Latin America: A Region of Borrowed Scripts

Latin American countries have long remained an object rather than a subject of narrative in world cinema—a region of drug cartels, instability, and exoticism, as seen through the eyes of outside producers. Despite isolated successes in Brazilian and Mexican cinema, the local industry still rarely sets the global agenda on its own, remaining dependent on Hollywood templates even in its own national projects.
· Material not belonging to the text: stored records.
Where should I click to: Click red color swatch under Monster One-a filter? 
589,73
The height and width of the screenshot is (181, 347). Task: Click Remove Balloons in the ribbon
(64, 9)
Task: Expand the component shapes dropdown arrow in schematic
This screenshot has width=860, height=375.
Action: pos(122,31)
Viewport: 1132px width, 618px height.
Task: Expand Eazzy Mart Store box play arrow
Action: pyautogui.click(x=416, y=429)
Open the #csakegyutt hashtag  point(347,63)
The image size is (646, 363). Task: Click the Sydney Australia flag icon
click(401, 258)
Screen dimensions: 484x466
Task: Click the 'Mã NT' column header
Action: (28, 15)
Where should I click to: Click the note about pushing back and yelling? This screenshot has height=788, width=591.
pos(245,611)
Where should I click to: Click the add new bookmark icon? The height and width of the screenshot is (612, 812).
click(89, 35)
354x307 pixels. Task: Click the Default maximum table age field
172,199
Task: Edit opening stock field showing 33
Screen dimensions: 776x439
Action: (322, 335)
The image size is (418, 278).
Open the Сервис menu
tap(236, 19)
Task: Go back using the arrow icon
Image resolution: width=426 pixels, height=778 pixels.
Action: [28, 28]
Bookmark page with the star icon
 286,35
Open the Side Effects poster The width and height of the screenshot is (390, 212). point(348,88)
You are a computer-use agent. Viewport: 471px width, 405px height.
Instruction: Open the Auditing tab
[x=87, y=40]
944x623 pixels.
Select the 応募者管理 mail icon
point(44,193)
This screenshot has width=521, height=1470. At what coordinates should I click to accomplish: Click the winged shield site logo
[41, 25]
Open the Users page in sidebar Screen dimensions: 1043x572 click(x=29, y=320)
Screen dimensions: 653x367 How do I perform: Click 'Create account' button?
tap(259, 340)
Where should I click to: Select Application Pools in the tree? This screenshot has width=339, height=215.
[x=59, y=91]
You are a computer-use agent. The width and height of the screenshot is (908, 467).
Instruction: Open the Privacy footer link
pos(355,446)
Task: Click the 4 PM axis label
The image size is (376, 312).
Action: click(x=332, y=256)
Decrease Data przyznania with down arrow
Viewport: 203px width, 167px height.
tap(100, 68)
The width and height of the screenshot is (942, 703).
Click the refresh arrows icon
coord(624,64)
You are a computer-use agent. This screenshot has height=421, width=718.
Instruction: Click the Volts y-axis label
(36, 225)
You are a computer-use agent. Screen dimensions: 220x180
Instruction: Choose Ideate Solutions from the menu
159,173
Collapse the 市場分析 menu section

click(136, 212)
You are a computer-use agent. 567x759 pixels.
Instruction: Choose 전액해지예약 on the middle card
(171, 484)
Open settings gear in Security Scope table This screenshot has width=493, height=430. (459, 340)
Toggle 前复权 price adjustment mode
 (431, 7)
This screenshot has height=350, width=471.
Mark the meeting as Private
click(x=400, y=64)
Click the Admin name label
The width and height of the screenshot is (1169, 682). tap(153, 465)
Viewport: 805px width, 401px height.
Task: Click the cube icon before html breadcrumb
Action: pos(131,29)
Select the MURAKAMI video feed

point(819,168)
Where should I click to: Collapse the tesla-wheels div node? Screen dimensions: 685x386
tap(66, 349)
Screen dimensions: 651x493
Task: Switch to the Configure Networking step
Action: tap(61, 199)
Why Russia Is Losing This Battle

Russia's film industry has the necessary resources—historical material, technical infrastructure, and talented directors—but has never developed a systematic export mechanism for promoting a Russian narrative on the global stage. Individual successful projects remain the exception rather than part of a coherent state strategy comparable to the American model of collaboration between film studios and defense and foreign policy agencies. While Hollywood systematically constructs an image of Russia as a threat and presents its own position as an unquestionable norm, Moscow is virtually absent from this field of struggle over global perception.

Forecast

Without the creation of a state program to support export-oriented cinema on a scale comparable to the American model of cultural influence, Russia will continue to lose the battle for its global image for decades to come, leaving international audiences confined exclusively to Hollywood's interpretation of events. Given the growing interest of friendly countries, from Latin America to Asia, in alternative media products, Russia's industry has a window of opportunity to enter new markets—but it will need to be seized quickly and systematically, not through one-off projects.